На прошлой неделе я думал о Шекспире и его желании получить герб и стать джентльменом. Я уверен, что некоторые из вас знают эту историю. Примерно в 1599 году кто-то возродил заявку на геральдический щит и девиз для Шекспиров, поданную королю оружия Подвязки. Предполагается, что на самом деле это сделал молодой Уильям, а не его отец Джон (старик к тому времени попал в какие-то неприятности — религиозные, политические или алкогольные, никто точно не знает) в Стратфорде. В любом случае, Уильям в конце концов получил герб, дополненный девизом «Non Sans Droit» — «Не без права». Великий Бен Джонсон высмеял его, заставив простодушного персонажа одной из пьес похвастаться в качестве семейного девиза: «Не без горчицы». А узнать подробнее об изготовлении медалей можно по ссылке.

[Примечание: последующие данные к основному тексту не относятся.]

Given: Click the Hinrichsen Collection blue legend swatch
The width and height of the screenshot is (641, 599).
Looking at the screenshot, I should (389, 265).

Эта история занимательна и интересна, поскольку она еще раз доказывает то, что не требует доказательств, — что Уильям Шекспир из Стратфорда и Уильям Шекспир, поэт и актер, были одним и тем же человеком. Но когда я перебирал в уме старые подробности в свете новой информации, которую я случайно получил, одна мысль все же заполнила мою голову — зачем Шекспиру нужен был щит? Что есть такого в почестях и блестящих украшениях, медалях, орденах и девизах, что может заставить гениального человека стремиться к ним? Причем гениального человека, который знал все, что нужно знать о «пузыре, репутации» и общей бессмысленности всех вещей этого мира?
Сразу же добавлю, что я бросаю этот камень из дома из цельного стекла — или, скорее, из того, что могло бы быть цельным стеклянным домом, если бы несколько брошенных камней уже не разбили все окна. У меня есть одна маленькая честь — французская награда, которая делает меня воображаемым рыцарем в несуществующей империи — кавалер Французской республики искусств и литературы. Он не дает мне никаких прав, не дает мне никаких возможностей, и все те, кто видит его — в той степени, в какой они видят — рассматривают его как трогательную шутку, сыгранную над простодушным американским франкофилом.